# GM in deep doo-doo



## wayneL (21 November 2005)

> Bankruptcy stalks world's largest carmaker as it reels under cost of healthcare and pensions
> 
> General Motors's woes point to end of decent conditions for US workers
> 
> ...




http://business.guardian.co.uk/story/0,16781,1647003,00.html


----------



## RichKid (21 November 2005)

> In the US, GM has found it difficult to wean buyers off the profit-eroding incentive deals it first introduced to get sales moving after the terrorist attacks in 2001. Without incentives in October, sales dropped 23%. The company has also been heavily reliant on the sport utility vehicles that generated much of its profits in the 1990s. As petrol prices have risen, sales of the gas-guzzlers have plummeted. In the meantime, GM has been slow to invest in the petrol and electric hybrids that are becoming increasingly popular.
> 
> GM's biggest difficulty is the soaring cost of pension and healthcare liabilities for workers and retirees in the US, which add $3,500 to the price of each vehicle. Unions fear that under bankruptcy, GM could cancel worker contracts to sharply reduce its liabilities, erasing decades of hard-won gains. It insures 1.1 million Americans and healthcare costs this year will be about $5.6bn, up from $4bn four years ago.
> ......
> ...




Just extracted a portion of the article you refer to Wayne.

In terms of the gas guzzlers- American industry had plenty of opportunity to embrace alternative fuels and move away from oil but due to their stubborness (against carbon credits, Kyoto and anything else the oil lobby didn't like, including motor vehicle manufacturers who didn't want emission taxes and the like) they didn't; countries like Japan are into fourth generation+ hybrids and alternate fuel vehicles while the US is only now falling off SUV's (forcibly, due to the oil price and global competition).

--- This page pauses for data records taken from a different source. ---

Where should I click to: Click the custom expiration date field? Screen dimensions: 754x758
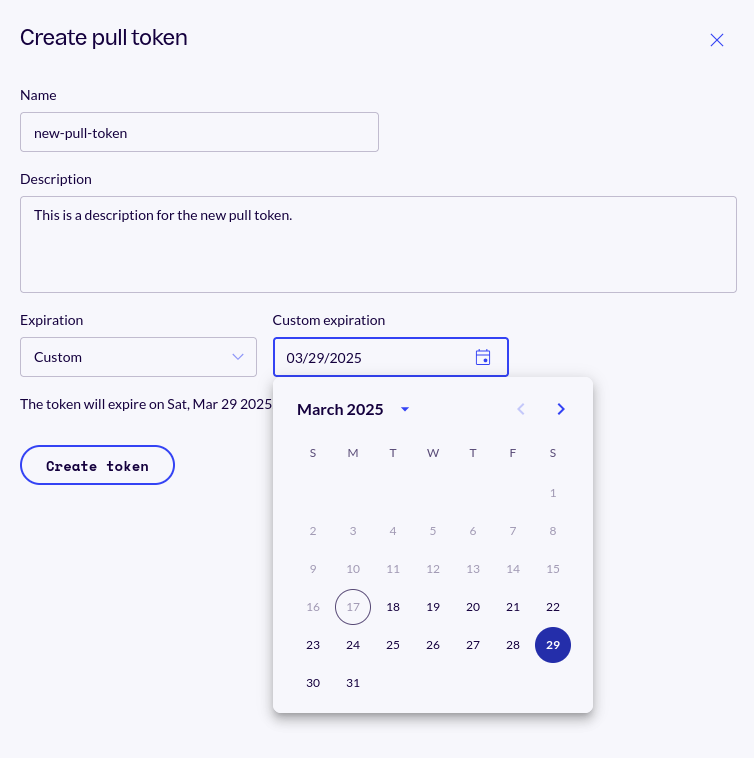pos(375,357)
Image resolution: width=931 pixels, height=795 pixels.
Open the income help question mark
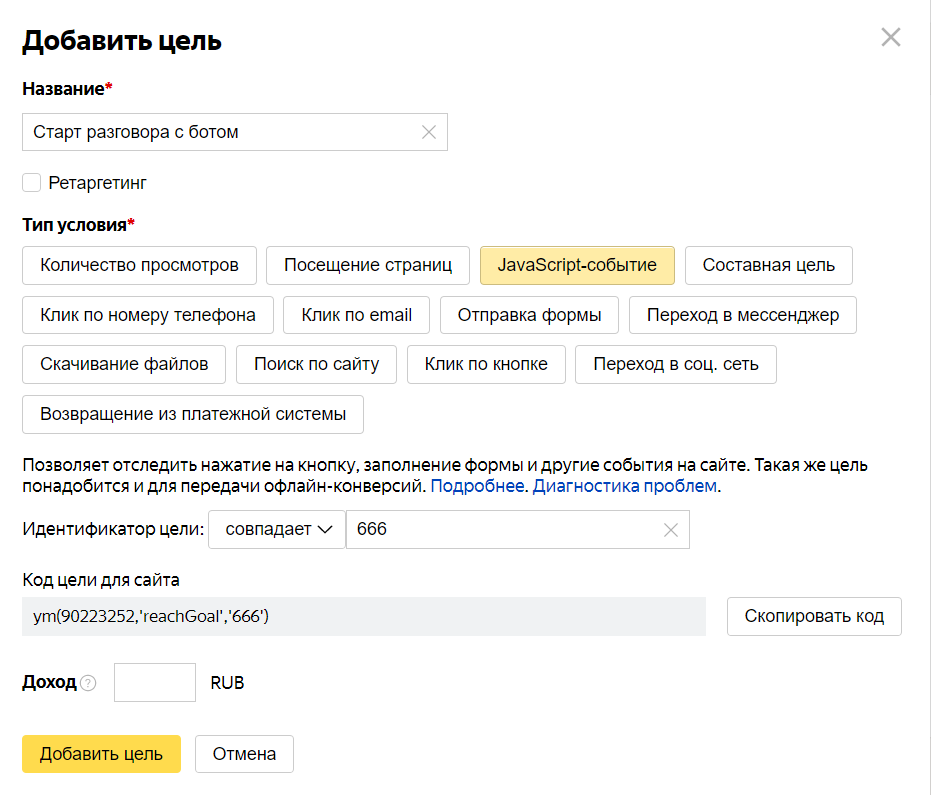88,683
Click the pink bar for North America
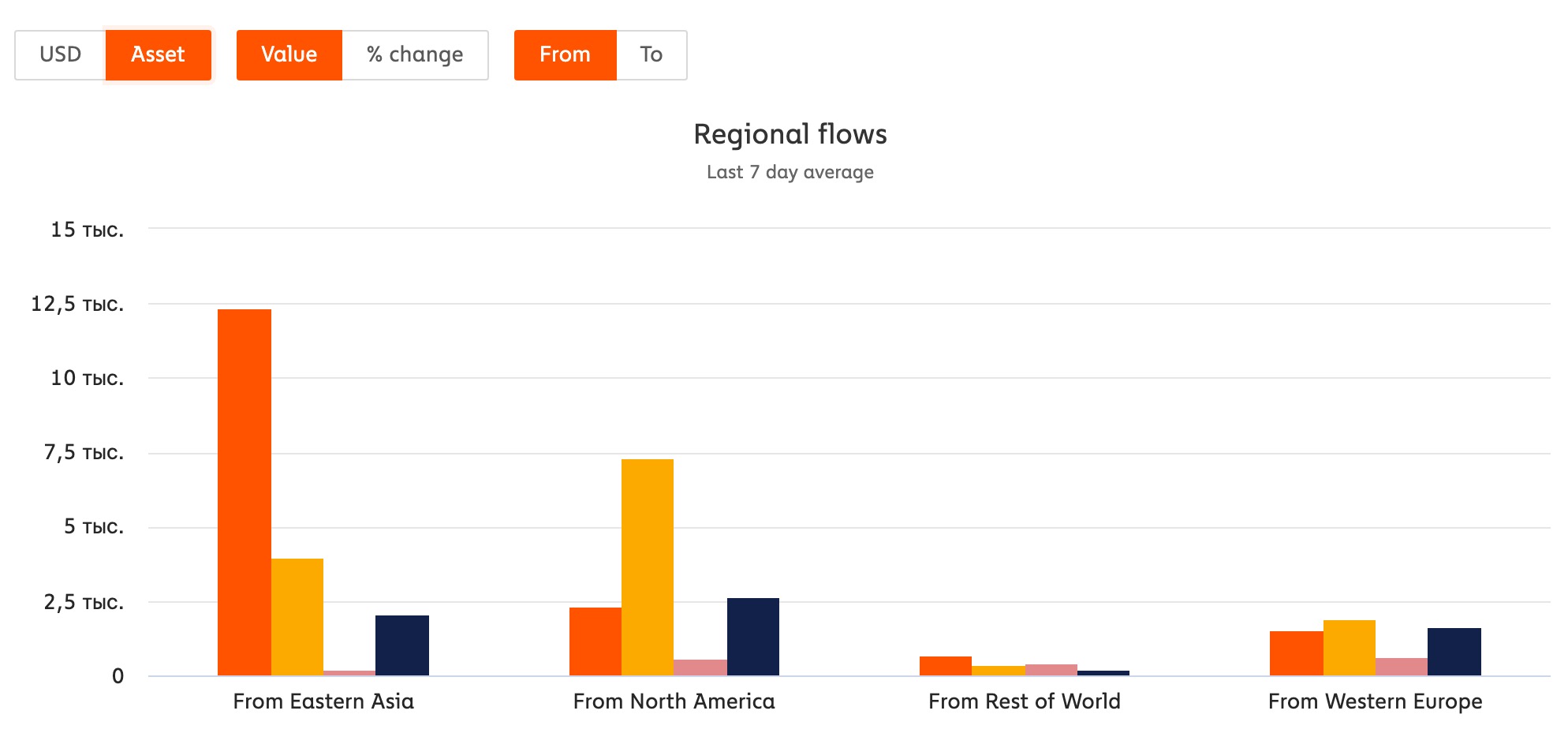1568x748 pixels. [700, 668]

Secondly, in terms of those poor workers, if they lose their entitlements we should think very carefully about what may happen to Australians when companies collapse, especially with insolvency law and employment law being subject to Howard govt policies. 

When the good times end the rich are still rich but the poor just get shafted.

It'll be interesting to track the sp chart of GM vs contemporaneous broker reports to see how they match up. As Nick Radge mentions, in his new book, a number of recent corporate collapses in Australia saw analysts loathe recommending a sell until it was way too late (some just said hold all the way through, that's broker code imo for 'sell' or 'we don't know what to think').


----------



## wayneL (21 November 2005)

Rich,

It's a bad sign huh?


----------



## RichKid (21 November 2005)

wayneL said:
			
		

> Rich,
> 
> It's a bad sign huh?




Yeah, but these things are complex and most people shy away from financially complex stories, it's only when the emotional side of things gets out that people listen, then the anti-corporates start yelling and the politicians change the debate to show trials (where the most of the rich guys get off- don't get me wrong, nothing wrong with being wealthy but in the big corporations that means you're at the top and you should take responsibility), while slowly and painfully mums and dads lose their daily gruel. 

Where's Michael Moore when you need him? Didn't he do a doco called 'Roger and Me' about a car firm?

Have you heard the cockroach theory? Where there's one there are many- like unexpected bad news from companies- just waiting for more bad stuff now to crawl out.


----------



## tech/a (23 November 2005)

*Bankruptcy stalks world's largest carmaker as it reels under cost of healthcare and pensions

General Motors's woes point to end of decent conditions for US workers*

Incredible!!!

This never ending push for never ending demands for better EVERYTHING from workers is leaving business in the position where profitability cant happen.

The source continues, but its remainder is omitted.